ACTION ITEM -> If a line in the data contains "every", copy it out.

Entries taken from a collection
○ ○ ○
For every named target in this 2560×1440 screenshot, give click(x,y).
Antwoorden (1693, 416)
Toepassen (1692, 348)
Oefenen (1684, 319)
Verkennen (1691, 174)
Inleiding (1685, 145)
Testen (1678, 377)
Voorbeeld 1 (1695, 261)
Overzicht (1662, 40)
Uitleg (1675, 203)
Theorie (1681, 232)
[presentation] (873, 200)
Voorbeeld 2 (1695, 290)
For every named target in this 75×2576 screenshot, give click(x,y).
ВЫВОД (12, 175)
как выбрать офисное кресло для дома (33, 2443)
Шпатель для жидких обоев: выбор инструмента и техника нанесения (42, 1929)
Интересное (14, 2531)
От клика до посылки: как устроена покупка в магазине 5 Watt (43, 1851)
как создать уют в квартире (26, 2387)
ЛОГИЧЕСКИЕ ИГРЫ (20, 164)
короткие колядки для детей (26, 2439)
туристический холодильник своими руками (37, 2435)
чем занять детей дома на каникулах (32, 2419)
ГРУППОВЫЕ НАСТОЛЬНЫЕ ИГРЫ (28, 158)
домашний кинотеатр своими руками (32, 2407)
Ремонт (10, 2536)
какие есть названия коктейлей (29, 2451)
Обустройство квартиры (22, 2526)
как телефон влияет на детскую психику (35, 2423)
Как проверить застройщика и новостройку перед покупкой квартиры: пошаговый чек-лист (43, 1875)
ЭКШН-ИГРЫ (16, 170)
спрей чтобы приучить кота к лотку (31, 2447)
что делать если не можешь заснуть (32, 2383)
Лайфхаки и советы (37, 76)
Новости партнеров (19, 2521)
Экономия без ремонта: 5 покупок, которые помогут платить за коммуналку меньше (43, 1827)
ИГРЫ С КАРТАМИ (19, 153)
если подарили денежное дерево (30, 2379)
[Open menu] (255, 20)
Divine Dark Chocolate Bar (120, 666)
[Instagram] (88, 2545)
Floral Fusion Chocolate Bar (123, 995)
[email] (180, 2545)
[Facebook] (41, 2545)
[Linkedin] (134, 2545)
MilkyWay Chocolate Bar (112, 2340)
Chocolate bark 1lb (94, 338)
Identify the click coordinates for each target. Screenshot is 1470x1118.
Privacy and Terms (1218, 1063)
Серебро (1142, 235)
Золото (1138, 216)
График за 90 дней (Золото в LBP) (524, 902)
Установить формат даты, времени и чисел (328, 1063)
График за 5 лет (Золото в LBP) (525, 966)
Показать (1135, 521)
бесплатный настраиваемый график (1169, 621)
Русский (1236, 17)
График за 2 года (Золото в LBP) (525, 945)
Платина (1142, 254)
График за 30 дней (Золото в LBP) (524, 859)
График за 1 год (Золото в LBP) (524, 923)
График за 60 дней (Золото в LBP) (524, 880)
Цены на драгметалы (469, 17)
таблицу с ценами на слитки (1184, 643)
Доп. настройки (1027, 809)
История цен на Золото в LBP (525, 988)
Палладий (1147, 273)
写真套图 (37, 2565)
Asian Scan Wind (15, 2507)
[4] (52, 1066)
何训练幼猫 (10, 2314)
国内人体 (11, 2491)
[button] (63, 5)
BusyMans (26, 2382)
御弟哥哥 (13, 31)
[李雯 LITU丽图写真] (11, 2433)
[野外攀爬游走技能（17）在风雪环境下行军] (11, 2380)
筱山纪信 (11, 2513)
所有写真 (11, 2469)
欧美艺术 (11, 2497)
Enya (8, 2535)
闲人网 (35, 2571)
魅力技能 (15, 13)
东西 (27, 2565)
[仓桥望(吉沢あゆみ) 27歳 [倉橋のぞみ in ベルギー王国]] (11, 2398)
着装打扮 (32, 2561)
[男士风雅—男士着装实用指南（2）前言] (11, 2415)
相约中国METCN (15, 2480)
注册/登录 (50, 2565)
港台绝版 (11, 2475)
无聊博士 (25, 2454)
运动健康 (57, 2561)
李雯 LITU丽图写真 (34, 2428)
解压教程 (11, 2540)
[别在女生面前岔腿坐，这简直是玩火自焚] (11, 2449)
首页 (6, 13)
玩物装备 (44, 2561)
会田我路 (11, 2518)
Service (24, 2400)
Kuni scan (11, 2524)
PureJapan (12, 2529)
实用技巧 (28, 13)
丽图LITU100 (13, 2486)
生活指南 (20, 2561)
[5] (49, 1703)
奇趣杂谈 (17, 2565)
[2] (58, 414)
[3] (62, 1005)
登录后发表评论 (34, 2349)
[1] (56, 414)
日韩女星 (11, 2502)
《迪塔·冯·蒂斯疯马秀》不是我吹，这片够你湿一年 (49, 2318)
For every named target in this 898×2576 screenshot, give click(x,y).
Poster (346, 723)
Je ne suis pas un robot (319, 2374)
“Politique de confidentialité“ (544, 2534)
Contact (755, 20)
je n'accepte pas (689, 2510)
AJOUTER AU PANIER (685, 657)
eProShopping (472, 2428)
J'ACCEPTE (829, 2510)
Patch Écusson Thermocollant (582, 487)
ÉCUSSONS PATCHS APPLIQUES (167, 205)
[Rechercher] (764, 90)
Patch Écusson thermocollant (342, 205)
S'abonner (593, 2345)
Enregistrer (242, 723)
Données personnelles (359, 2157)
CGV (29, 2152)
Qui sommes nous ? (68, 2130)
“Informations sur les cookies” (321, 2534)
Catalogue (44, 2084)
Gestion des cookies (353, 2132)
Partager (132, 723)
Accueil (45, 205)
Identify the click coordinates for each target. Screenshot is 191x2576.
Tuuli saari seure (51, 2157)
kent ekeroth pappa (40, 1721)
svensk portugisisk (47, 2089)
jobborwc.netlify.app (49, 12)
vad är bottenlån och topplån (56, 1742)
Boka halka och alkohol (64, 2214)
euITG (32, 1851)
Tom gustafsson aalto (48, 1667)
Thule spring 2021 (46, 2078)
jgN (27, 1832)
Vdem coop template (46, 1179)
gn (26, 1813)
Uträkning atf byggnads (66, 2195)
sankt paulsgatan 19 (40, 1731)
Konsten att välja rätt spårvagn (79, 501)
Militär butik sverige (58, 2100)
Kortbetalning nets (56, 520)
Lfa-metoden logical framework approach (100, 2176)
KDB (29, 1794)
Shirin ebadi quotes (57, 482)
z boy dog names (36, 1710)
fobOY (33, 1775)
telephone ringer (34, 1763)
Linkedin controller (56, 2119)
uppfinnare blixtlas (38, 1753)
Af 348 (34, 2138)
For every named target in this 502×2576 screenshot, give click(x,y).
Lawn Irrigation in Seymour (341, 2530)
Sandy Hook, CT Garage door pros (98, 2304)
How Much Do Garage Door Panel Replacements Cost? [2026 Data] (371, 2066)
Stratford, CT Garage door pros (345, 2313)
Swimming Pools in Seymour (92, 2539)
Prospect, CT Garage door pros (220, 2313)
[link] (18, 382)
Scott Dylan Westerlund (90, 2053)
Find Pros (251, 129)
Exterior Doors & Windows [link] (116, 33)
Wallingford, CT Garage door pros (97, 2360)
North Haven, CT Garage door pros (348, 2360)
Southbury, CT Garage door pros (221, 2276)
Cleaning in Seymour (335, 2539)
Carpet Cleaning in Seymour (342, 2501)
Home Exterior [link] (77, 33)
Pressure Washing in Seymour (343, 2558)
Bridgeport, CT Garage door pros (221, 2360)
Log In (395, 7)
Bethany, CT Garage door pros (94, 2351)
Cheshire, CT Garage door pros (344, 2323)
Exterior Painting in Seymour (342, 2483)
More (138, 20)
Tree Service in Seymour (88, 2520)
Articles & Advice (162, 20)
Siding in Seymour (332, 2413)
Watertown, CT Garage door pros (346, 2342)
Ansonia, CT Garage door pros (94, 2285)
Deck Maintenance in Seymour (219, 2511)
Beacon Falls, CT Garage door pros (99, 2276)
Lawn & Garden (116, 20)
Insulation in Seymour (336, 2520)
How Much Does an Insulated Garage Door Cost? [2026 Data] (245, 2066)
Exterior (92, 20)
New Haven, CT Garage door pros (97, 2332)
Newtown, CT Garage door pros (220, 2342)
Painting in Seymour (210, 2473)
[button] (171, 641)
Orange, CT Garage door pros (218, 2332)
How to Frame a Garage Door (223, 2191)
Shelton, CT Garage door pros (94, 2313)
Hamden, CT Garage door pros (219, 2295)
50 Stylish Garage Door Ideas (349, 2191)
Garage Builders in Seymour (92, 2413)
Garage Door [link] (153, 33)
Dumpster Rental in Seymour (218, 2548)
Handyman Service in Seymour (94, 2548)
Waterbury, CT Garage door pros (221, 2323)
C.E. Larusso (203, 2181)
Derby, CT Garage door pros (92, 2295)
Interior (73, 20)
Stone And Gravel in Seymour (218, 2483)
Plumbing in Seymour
○ ○ ○
EXPECTED ANSWER ->
For every named target in this 2560×1440 screenshot, give click(x,y).
For every named target in this 75×2576 screenshot, give click(x,y).
For every named target in this 898×2576 screenshot, give click(x,y).
For every named target in this 502×2576 screenshot, give click(x,y).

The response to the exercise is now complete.